Freemasonry in Russia started in the 18th century and has continued to the present day. Russian Freemasonry pursue humanistic and educational purposes, but more attention is given to ethical issues. It was a spiritual community of people united in an effort to contribute to the prosperity of the Motherland and the enlightenment of the people living in it.

== History ==
Freemasonry was brought to Russia by foreign officers in service to the Russian military.

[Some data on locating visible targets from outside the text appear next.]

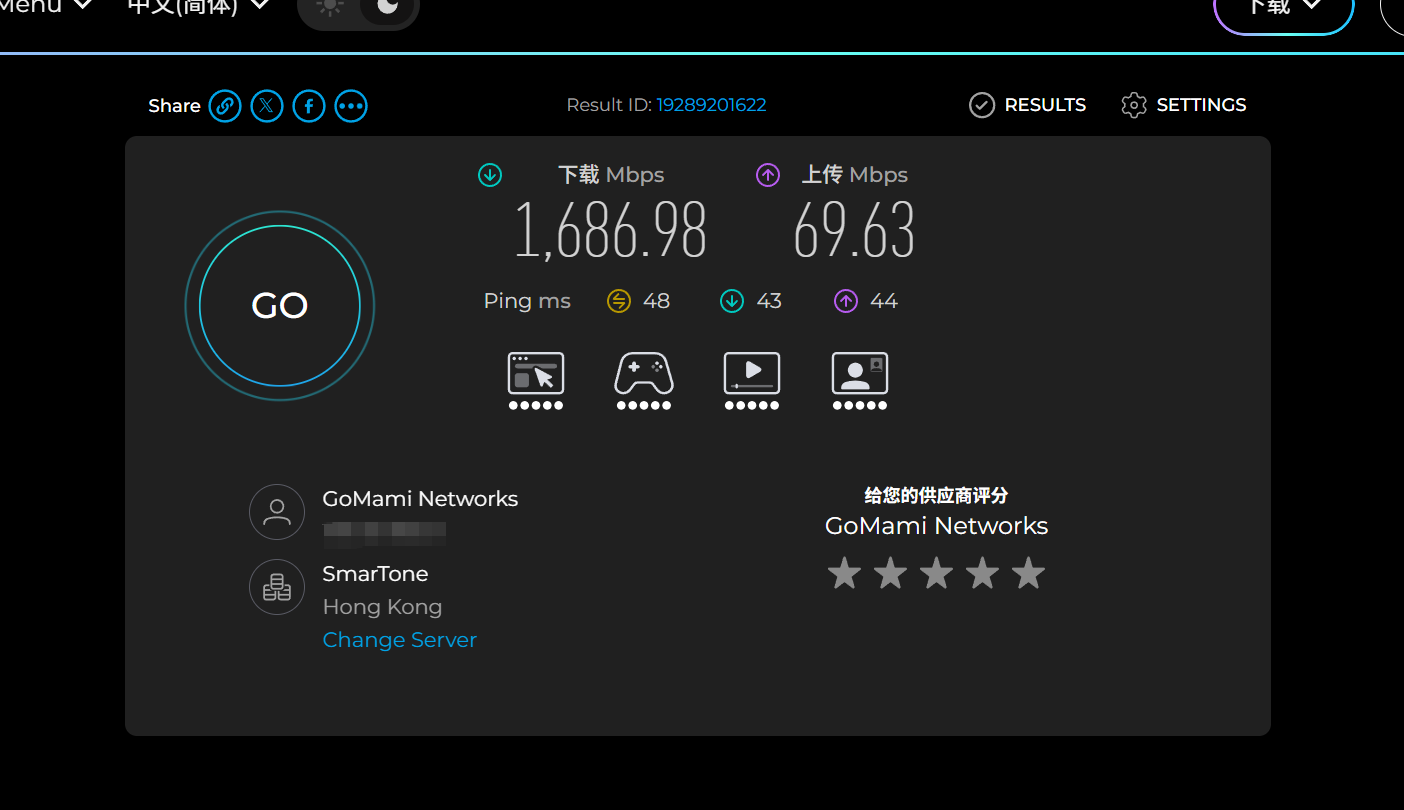Open more share options ellipsis icon
1404x810 pixels.
point(351,105)
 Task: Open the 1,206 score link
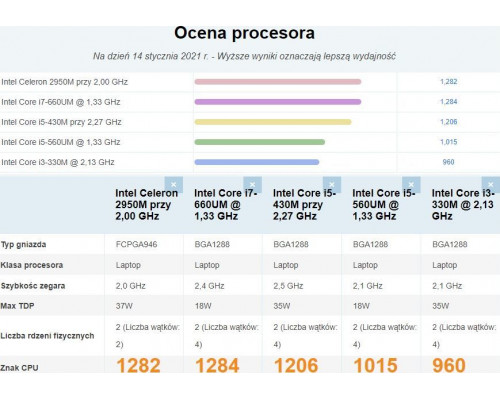click(449, 122)
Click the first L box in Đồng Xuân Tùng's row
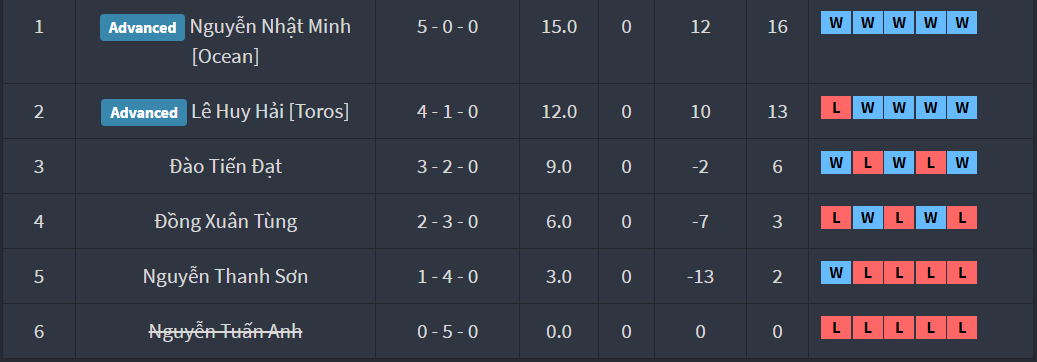1037x362 pixels. (x=836, y=218)
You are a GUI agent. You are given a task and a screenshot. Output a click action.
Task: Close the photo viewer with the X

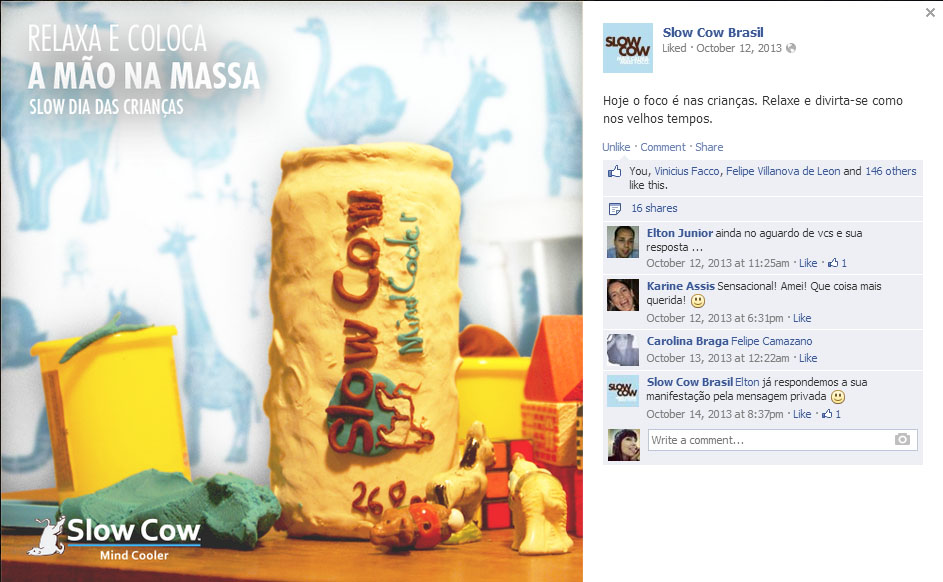click(930, 12)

Russian Freemasonry dates its foundation to the activities of Franz Lefort, Jacob Bruce and Patrick Gordon in the German Quarter of Moscow. James Keith is recorded as being master of a lodge in Saint Petersburg in 1732–34. Several years later, his cousin John Keith, 3rd Earl of Kintore was appointed provincial grand master of Russia by the Grand Lodge of England.

Catherine II's factotum Ivan Yelagin succeeded in reorganizing Russian Freemasonry into a far-reaching nationwide system that united some 14 lodges and about 400 government officials. He secured English authorization of the first Russian Grand Lodge and became its provincial grand master. He favoured an archaic ritual of blood initiation which involved a symbolic commingling of blood.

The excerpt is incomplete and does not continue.